MRI could also be used as additional tool to help the pathologist, by a preliminary investigation, to focus his attention on doubtful areas. This could be very effective in case of voluminous tumors where pathologic study of the whole resection specimen is difficult and time consuming.
One of the limitations of the MRI evaluation is the low resolution at the edge of the specimen. Additional studies have to improve the MRI analysis of the tumoral contour. MRI acquisition with the specimen in a formalin bath could increase the resolution at the specimen border. Moreover, extensive clinical trials in which both MRI and anatomopathology are undertaken together should be realized before one could however consider abandoning extemporaneous examination.
Another limitation of this study is the relatively small size of the resection specimens (rat limb). Clinical human specimens are generally larger and could be more difficult or complex to interpret.

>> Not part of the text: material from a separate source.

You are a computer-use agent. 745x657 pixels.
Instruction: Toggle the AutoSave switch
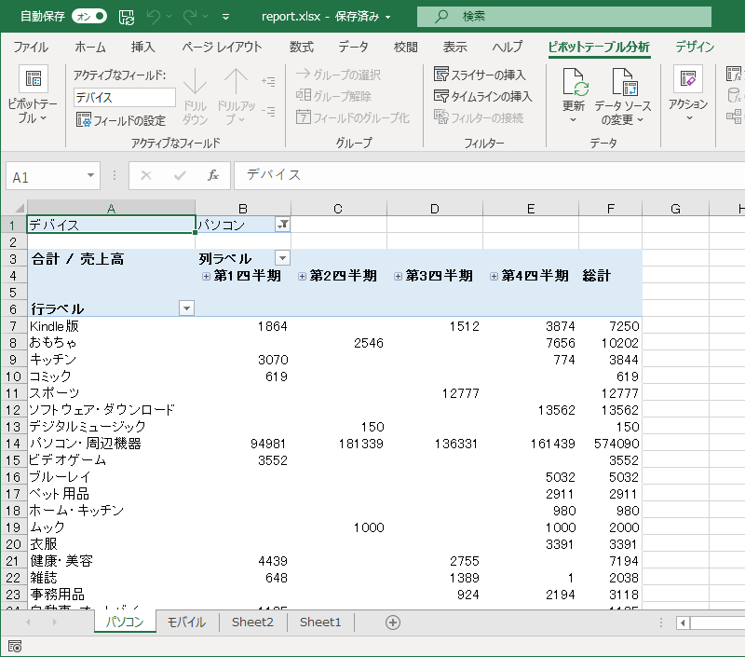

Complementary animal and in vivo studies should be performed to fully validate the observed results in terms of accuracy, repeatability, and time.
When completed, intraoperative MRI acquisition of resected tumors may enable immediate assessment of surgical margins and help advantageously the histopathological analysis.
Conflict of Interests
The authors declare that there is no conflict of interests regarding the publication of this article.
Funds were received from Belgian Foundation against Cancer (GrantSCIE2010-184).